Scottish Equitable pensions development director Stewart Ritchie says: “It is perfectly legitimate for IFAs to sell GPPs instead of stakeholder, even if it does involve a charge above 1 per cent, although clearly the IFA has to address questions as to why that contract should be chosen.”
While Lord Rooker, the pensions minister before Ian McCartney, had said the exemption from stakeholder of companies offering GPPs with 3 per cent employer contributions would be reviewed, this is the first indication that the FSA is taking a closer look at GPPs.
The FSA says monitoring stakeholder sales compared with GPPs is part of its ongoing regulatory procedures. It claims that this kind of monitoring is standard practice for new products.
A senior industry source told MM that the FSA has said using the excuse that with-profits is not available under stakeholder terms is not an adequate excuse for recommending a GPP over 1 per cent.
The flexibility of GPPs and the availability of with-profits, however, are seen as one of their main advantages ahead of stakeholder.
Ritchie says: “The positive answers as to why a GPP will be recommended are likely to centre around the individual advice given. GPPs can also offer wider investment range and access to fullblooded with-profits.”
Roberts Clark director Ashley Clark says: “The only plus point for GPPs is that waiver of premium is cheaper compared with stakeholder where this and life cover has to be priced outside the contract. So with this flexibility, it is sometimes understandable why people are selling it.”

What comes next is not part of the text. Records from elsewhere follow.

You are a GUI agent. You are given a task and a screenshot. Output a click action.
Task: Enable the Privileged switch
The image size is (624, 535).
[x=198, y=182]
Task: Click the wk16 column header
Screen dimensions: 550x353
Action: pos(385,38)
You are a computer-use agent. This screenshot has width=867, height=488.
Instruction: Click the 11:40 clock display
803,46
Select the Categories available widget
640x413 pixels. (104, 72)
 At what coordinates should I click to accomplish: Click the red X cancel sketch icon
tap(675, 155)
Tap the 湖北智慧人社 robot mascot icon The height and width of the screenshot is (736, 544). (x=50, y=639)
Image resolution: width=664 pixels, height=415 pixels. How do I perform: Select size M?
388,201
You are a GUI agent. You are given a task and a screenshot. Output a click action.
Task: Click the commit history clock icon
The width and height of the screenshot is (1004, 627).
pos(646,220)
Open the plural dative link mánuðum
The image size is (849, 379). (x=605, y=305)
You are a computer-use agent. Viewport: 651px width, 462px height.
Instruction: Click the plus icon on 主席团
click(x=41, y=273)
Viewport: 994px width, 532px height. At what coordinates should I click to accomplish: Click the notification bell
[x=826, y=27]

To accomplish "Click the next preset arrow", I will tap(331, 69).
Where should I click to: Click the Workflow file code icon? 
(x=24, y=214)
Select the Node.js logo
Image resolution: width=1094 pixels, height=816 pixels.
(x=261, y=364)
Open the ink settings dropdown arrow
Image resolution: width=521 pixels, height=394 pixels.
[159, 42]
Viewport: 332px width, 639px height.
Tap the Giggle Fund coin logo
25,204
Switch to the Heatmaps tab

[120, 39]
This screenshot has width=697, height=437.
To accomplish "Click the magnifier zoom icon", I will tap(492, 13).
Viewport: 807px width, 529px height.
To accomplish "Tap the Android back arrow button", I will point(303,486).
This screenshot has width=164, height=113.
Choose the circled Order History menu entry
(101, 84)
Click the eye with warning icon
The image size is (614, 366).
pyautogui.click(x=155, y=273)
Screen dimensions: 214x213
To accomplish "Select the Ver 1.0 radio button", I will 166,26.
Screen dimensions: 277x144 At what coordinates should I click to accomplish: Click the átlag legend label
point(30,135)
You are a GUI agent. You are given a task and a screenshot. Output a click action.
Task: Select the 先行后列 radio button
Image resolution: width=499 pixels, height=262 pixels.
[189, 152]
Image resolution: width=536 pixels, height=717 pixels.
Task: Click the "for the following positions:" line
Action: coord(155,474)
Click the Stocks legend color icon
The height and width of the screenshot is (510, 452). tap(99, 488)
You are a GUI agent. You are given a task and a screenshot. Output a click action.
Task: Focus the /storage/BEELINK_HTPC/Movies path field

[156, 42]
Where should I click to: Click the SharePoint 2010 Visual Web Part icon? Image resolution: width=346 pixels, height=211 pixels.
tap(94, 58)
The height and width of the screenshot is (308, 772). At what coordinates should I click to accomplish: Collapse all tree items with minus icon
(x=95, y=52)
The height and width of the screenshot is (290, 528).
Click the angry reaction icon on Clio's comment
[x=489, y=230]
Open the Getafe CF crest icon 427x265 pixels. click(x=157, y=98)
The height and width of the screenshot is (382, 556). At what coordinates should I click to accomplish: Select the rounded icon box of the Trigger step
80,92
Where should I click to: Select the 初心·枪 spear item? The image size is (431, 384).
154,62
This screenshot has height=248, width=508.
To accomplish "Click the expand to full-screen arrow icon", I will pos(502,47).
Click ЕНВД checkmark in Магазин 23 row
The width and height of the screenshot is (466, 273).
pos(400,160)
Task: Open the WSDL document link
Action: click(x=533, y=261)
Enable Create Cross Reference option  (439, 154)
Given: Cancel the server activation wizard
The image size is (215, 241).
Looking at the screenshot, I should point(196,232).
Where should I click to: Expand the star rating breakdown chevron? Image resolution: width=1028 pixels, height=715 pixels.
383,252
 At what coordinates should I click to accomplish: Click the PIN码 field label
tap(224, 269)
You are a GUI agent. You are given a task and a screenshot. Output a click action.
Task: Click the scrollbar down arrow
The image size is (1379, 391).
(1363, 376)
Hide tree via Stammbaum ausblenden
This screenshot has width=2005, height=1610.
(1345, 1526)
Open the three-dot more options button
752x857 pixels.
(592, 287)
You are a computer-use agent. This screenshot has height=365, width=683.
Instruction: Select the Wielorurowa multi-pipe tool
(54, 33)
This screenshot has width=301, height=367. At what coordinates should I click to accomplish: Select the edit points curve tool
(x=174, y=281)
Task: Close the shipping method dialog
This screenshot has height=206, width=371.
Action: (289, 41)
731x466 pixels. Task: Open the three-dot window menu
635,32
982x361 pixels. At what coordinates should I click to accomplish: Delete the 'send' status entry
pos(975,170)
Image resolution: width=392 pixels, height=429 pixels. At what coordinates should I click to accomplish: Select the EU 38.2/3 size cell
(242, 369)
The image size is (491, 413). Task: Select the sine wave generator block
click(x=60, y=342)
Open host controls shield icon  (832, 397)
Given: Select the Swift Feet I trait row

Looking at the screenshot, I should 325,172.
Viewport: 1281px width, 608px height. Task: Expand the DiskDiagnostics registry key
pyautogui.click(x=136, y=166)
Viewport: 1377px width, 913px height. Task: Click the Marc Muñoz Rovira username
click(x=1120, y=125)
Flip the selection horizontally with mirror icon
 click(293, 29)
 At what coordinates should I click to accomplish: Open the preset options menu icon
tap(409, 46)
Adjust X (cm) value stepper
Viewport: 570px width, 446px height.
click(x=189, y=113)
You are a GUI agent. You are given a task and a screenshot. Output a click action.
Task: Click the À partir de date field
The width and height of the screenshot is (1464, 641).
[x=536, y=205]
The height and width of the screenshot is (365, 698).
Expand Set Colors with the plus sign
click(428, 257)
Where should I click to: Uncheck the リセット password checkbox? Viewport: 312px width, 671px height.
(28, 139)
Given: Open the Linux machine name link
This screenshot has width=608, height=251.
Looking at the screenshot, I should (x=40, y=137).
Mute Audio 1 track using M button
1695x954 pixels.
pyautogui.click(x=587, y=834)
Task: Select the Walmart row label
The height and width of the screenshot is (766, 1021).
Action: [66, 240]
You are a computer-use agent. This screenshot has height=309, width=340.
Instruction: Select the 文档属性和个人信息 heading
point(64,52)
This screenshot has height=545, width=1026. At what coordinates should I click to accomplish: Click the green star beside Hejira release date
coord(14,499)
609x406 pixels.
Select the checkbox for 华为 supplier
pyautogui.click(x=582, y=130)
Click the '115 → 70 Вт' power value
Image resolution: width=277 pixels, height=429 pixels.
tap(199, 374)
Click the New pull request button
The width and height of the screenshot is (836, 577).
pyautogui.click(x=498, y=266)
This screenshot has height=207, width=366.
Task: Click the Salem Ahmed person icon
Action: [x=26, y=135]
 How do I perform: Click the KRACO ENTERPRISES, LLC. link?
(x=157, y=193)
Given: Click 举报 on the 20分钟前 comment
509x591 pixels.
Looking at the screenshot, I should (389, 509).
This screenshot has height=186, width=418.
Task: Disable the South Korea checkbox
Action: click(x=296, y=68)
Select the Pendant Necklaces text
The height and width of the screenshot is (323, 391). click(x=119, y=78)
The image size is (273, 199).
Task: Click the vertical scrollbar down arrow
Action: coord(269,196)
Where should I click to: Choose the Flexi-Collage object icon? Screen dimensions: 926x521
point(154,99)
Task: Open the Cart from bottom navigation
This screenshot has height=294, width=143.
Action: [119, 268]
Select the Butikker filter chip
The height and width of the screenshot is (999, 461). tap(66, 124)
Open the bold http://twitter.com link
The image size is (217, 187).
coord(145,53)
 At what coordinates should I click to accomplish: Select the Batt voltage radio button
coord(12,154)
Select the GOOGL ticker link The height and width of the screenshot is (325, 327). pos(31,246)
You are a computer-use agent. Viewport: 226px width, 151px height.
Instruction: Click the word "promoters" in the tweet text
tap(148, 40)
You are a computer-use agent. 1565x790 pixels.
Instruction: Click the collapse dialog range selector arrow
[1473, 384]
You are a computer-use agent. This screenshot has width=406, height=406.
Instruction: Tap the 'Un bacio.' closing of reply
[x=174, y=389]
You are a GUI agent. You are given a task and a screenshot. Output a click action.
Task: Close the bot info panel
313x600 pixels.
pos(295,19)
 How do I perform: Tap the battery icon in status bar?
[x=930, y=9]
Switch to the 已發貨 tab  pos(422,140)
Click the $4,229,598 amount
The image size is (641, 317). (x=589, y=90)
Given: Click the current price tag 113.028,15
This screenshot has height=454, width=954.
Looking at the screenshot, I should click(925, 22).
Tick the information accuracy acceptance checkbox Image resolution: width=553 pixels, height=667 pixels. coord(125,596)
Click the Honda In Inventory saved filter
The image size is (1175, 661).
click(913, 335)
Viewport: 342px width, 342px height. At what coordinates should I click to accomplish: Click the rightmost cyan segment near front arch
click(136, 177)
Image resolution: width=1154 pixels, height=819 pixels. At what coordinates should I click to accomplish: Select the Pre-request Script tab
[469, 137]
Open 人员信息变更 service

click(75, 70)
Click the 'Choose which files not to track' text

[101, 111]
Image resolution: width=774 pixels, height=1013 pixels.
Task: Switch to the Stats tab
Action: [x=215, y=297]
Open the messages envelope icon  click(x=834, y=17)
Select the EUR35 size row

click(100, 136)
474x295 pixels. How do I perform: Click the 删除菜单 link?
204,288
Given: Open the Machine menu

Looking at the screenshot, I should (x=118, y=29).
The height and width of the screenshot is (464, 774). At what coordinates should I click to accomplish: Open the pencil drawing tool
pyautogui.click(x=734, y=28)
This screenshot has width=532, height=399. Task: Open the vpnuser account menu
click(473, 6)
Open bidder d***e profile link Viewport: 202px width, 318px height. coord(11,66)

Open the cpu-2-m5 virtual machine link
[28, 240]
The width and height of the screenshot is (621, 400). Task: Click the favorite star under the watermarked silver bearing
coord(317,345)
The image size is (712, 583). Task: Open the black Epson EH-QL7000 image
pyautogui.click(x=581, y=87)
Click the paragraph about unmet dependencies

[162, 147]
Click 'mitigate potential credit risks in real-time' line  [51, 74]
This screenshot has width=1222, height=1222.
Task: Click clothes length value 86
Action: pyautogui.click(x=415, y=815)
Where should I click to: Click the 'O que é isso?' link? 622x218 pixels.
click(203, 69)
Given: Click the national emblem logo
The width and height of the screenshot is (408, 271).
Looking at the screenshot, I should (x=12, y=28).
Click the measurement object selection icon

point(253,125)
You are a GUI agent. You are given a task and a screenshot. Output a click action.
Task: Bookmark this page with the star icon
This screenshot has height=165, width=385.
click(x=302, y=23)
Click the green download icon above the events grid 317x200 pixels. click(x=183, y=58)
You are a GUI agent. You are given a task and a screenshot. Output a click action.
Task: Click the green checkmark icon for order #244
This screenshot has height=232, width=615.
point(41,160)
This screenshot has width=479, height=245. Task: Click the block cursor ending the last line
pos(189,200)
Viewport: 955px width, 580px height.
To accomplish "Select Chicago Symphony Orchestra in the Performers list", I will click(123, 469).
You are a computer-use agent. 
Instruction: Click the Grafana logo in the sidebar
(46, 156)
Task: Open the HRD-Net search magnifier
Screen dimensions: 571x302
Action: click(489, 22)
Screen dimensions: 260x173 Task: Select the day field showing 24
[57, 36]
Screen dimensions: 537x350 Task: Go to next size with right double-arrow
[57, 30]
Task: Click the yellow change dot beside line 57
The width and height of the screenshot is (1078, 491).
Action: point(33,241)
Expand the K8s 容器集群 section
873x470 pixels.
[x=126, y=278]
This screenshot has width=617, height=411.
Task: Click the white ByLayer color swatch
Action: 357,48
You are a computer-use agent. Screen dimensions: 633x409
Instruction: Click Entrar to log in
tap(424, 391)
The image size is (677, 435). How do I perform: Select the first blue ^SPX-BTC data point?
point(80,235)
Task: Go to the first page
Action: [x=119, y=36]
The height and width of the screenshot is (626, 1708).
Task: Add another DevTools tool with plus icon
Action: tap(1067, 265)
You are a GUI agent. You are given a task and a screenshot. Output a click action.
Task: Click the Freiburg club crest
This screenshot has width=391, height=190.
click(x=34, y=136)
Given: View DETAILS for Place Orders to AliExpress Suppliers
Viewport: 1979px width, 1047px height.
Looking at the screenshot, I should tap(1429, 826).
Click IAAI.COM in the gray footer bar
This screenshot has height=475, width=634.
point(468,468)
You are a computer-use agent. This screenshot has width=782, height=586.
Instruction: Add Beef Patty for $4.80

Although some IFAs have questioned the FSA's move, saying it is often best advice to recommend a GPP above a stakeholder, there are a number of IFAs who believe that some GPP recommendations are swayed by thoughts of the ringing cash register.
Hargreaves Lansdown ret-irement planning manager Danny Cox says: “We do not believe that there is any reason why GPP contracts over 1 per cent should be sold unless it offers external fund links. In most medium-sized schemes, advice can be priced in within 1 per cent.”
Informed Choice managing director Nick Bamford says: “If the FSA does fear IFAs are selling GPPs because charges and commission are higher, then it is justifiable to consider reviewing it.”
Clark says: “The regulator is right to be cynical if IFAs are selling GPPs for more commission. A lot of IFAs would look to GPPs because the remuneration is better and the FSA is right to be cynical.”
Many IFAs are not writing GPP business above 1 per cent anyway. The industry wants the regulator to take note of what is becoming standard practice – that many GPPs are sold within the charging cap. And many life offices such as Standard Life and Norwich Union have repriced their contracts to stakeholder levels anyway.
Bamford says: “The FSA should recognise that group stakeholder and GPPs are fundamentally the same thing. There are a few technical differences but they are really variations on a theme. The regulator should also take on board that GPPs are charged a la stakeholder. We, for example, will not set up a GPP if the effect of charges is greater than stakeholder.”
Richard Jacobs Pensions & Trustee Services director Rich-ard Jacobs says: “I cannot see a way of justifying GPP sales above 1 per cent. If a provider will not offer me those charges, I will take my business to someone who does. The value-for-money stakeholder is just so much better.
“If you are selling a GPP on full commission, it will take another 1 per cent off your client's reduction in yield. I do not know what any IFA is doing selling a contract at a higher charge than stakeholder unless there is a significant advantage other than for higher commission. The ironic thing is that there is actually a lot of commission currently available on stakeholder anyway.”
This is clearly an issue of contention for a review-fatigued industry and many IFAs hope the FSA does not over-react.
Bamford says: “I hope this does not turn into something of the scale of the pension transfer review. This could be the classic regulatory over-reaction to the problem rather than just finding out what IFAs are doing.
“The Government sees stakeholder failing and so is banging the regulator over the head to ask why it is not working. The regulator then bangs IFAs on the head, saying there must be something wrong. That seems to be the way the food chain works around here.”